* Items *
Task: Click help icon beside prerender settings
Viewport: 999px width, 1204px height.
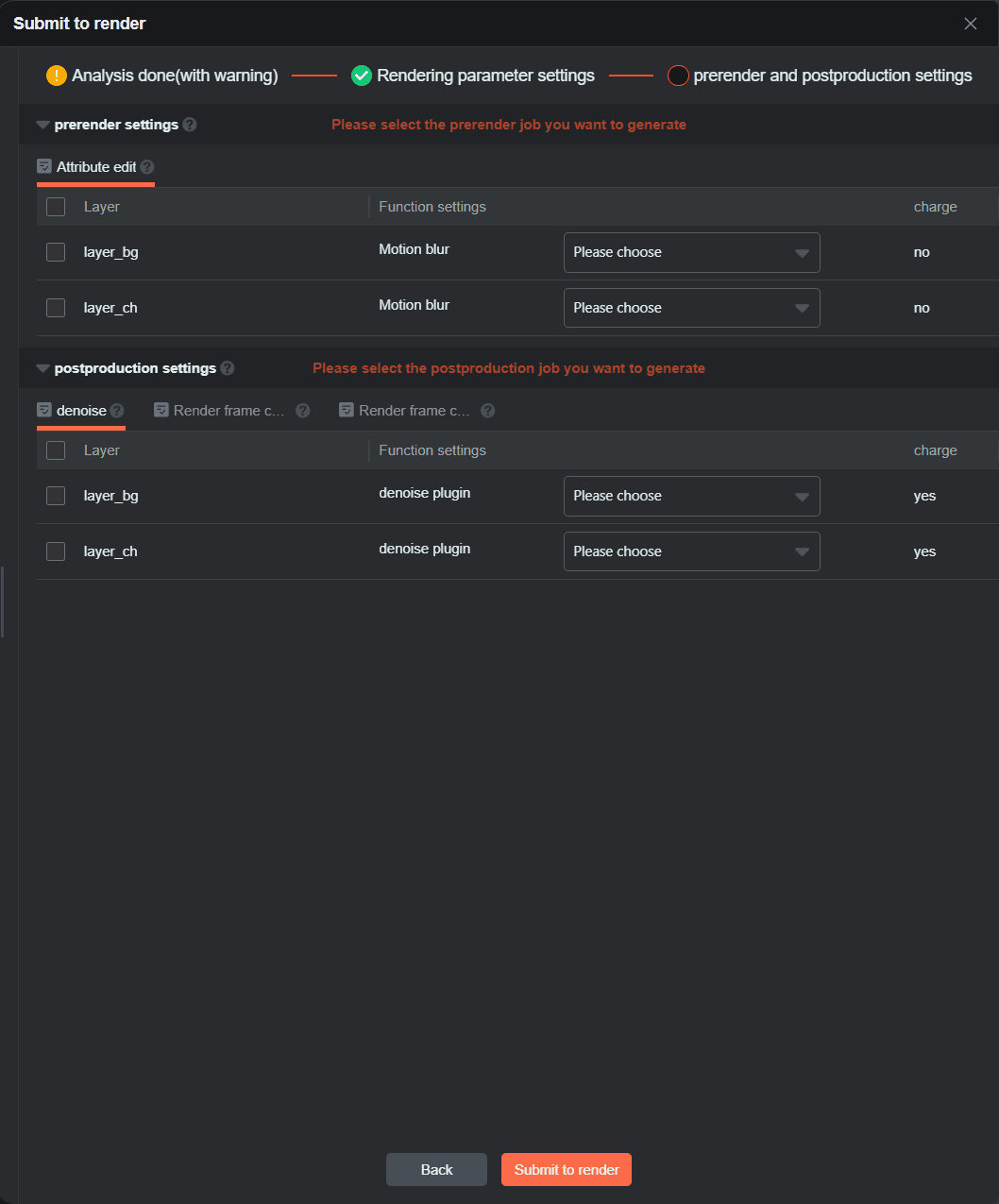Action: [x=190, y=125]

---

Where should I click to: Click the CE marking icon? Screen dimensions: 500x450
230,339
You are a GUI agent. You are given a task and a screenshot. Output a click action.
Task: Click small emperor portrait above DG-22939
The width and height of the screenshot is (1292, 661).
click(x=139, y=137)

* Your instructions *
Convert the material from the line with "Task: Click help" up to and including the line with "Action: [x=190, y=125]" into a JSON list of strings, one per line, with blank lines skipped. Leave the pictures out of the list.

* Final result *
[
  "Task: Click help icon beside prerender settings",
  "Viewport: 999px width, 1204px height.",
  "Action: [x=190, y=125]"
]